AI, SEO & Social Marketing are reshaping how remodelers reach customers, but a recent panel at the 2025 Pro Remodeler Leadership Summit reminded veterans that basic principles still matter.
Spread Reviews Beyond One Platform
Rita Mikhailova of Next Stage Design + Build said her team once celebrated 400 reviews on a single service. The firm changed its approach, encouraging staff to collect reviews wherever they appear. Within a year, Google reviews doubled. The takeaway, according to the panel, is to avoid relying on a single repository; a shake‑up can knock the basket clean.
Audience Insight Beats Aesthetic Pride
Amanda Venditti of Premier Home Pros recounted a campaign of polished ads that looked great but failed to convert. When the company switched to raw, authentic images, click‑through rates rose. She also described an influencer partnership that mismatched product and audience—selling gutter guards to a design‑centric Instagram feed. “Brand awareness is nice,” she said, “but without conversions it means nothing.” The lesson was clear: let data steer creative choices, even if it hurts a designer’s sensibility.

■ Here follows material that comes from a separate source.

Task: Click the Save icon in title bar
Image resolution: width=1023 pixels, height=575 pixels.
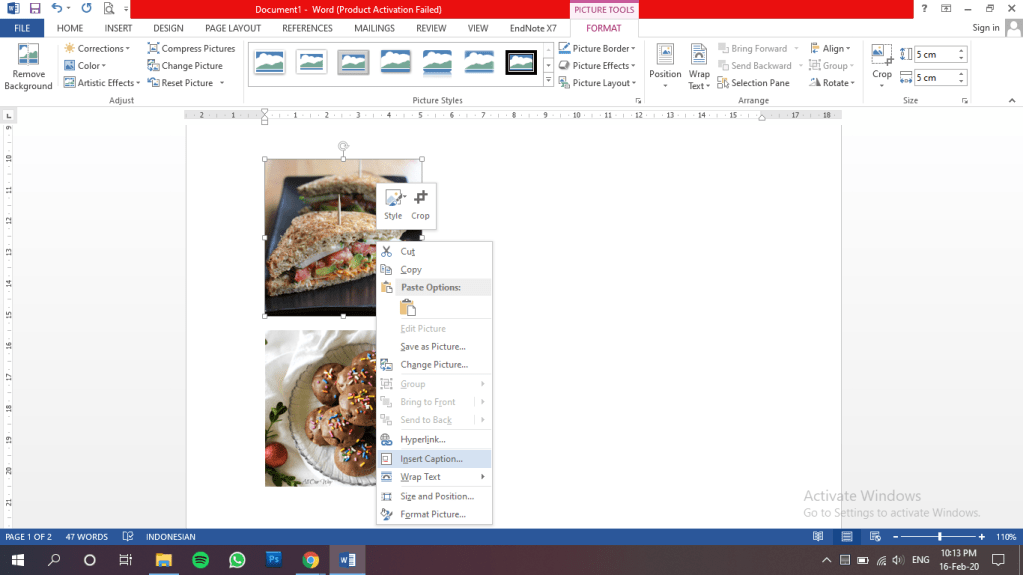Action: (x=35, y=9)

Related: Five Limiting Beliefs Hold Back Success
Keep Storytelling In‑House
When Hull Millwork appeared on a television series, the feature felt detached from the company’s core identity. The shift happened when the company began filming its own YouTube segments, discussing rafter tails and historic siding. Those videos attracted viewers who arrived already educated about the craft.
SEO as the Fuel for AI
Rita answered a common question: “Is SEO dead now that AI is here?” She said no, because AI models pull from search‑engine signals like domain authority and brand mentions. Amanda added that after a year of neglecting SEO, her team refocused on technical elements—site speed, meta tags—and on building expertise signals, known as EEAT. Both agreed that without a strong SEO foundation, AI‑driven tools will overlook a business.
Continuous practice sharpens skills.
Related: Remodeling growth to slow next year
Video as a Multi‑Purpose Asset
Rita captures every stage of a remodel, from countertop edges to crew setups. Those clips become ten separate pieces of content, each ready for text overlays or educational captions. Amanda mirrors the tactic, producing time‑lapse footage of bathroom installations that highlight process and speed. Hull Millwork takes a longer route, filming eight‑minute deep dives and then chopping them into fifteen‑second snippets for TikTok, polished reels for Instagram, and full lessons for YouTube. The consensus: shoot abundantly, edit for each channel, and let the footage serve as proof of capability.
AI Handles Repetitive Tasks, Humans Keep the Soul
The panel’s message was simple: automation eases drudgery, but the emotional connection stays human.
Start Small, Guard Partnerships
For newer firms, Venditti advises vetting external partners who share risk rather than paying for a static landing page. She stresses ongoing oversight of what those partners publish about the brand. Conlin adds that word of mouth—referrals, repeat jobs—remains a powerful driver. Rita concludes that early review collection builds a digital referral network, preventing a late‑stage scramble for credibility. In short, businesses control their own proof, process and perspective, regardless of algorithm changes.